Extrait à lire.
Ces trois films mettent donc en scène de la politique, mais sont ne sont pas des films du politique. La population n’est jamais montrée autrement que célébrant la victoire des héros ou bien subissant un joug oppressif. Les seules foules actives que l’on voit sont des groupes armés. Il ne semble pas y avoir de partis politiques dans cette République. Les seuls groupements d’intérêt que l’on y découvre sont ce qu’il faut bien appeler des lobbies, plus ou moins militarisés, comme la « Fédération du Commerce » ou le « Clan bancaire ». Pourtant, l’élément déclencheur de la trilogie (qui se révèle être une manipulation de Palpatine) est une augmentation des taxes commerciales, qui conduit la Fédération suscitée à faire le blocus puis à occuper militairement une planète. Tout cela est très dramatique mais, manipulations mises à part, pourquoi cette augmentation des taxes ? Dans quel but ? Pour financer quel besoin ? D’ailleurs, comment les décisions sont-elles prises, dans cette République ? Chaque « système »/planète semble se choisir un Sénateur, mais quels sont ses pouvoirs, quelles sont ses responsabilités ? Pourquoi diable la planète Naboo s’élit-elle une Reine âgée de… douze ans ? Et comment ? Etc.

Objectif fixé 1. D'après l'extrait à lire, quel est l'élément déclencheur de la trilogie ?

Éléments répertoriés dans un jeu de données.

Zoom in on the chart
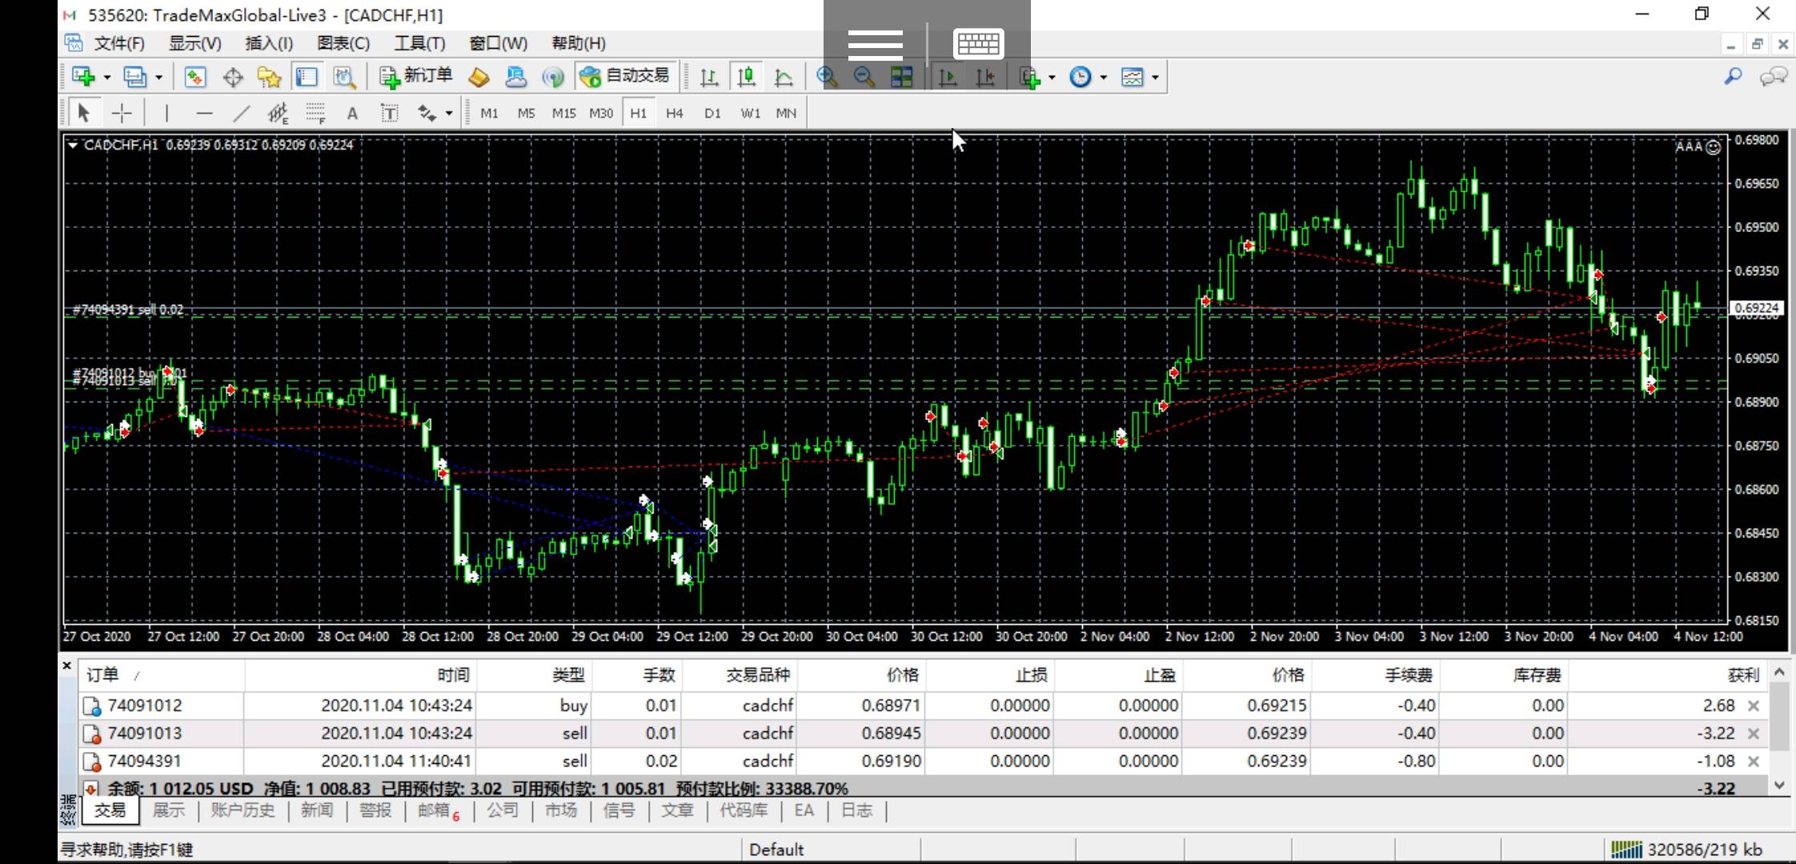 click(x=827, y=77)

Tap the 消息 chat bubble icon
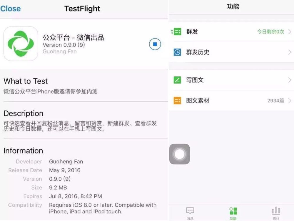pos(190,211)
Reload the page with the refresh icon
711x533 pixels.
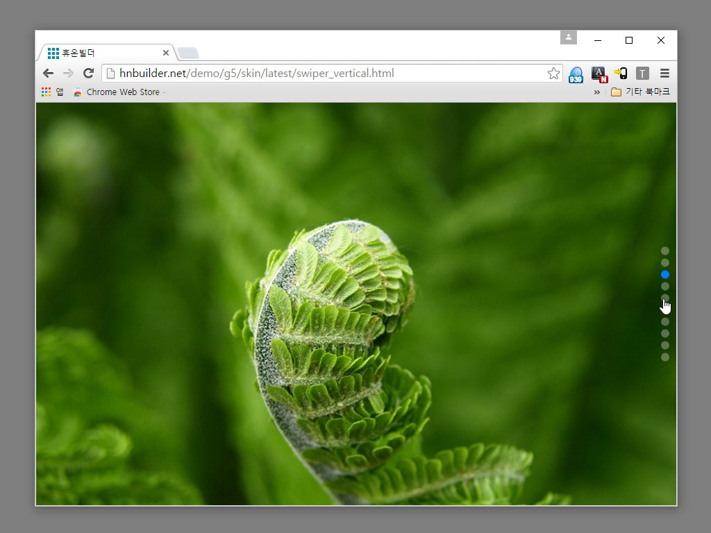click(88, 74)
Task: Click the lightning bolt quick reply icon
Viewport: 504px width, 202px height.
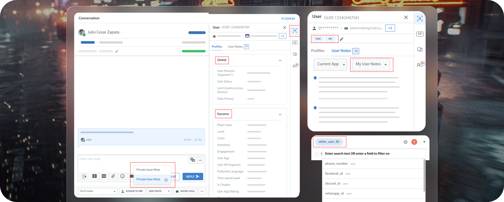Action: coord(95,176)
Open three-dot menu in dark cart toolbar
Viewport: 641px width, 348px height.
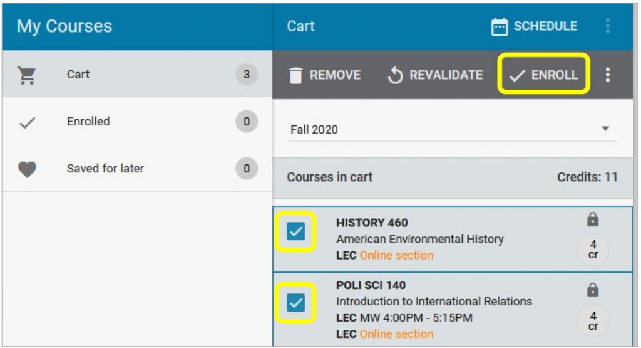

Objectif fixé 2. Dans les enregistrements, remplacez « icon » par « button » dans tout ce qui va de la ligne contenant « Reload the page with the refresh icon » jusqu'à la fin des enregistrements. Redonnez uniquement ces lignes, sans les images, s'il vous plaît.

Réponse finale 1. Une augmentation des taxes commerciales.

Réponse finale 2.
Reload the page with the refresh button
711x533 pixels.
click(88, 74)
Task: Click the lightning bolt quick reply button
Viewport: 504px width, 202px height.
Action: coord(95,176)
Open three-dot menu in dark cart toolbar
Viewport: 641px width, 348px height.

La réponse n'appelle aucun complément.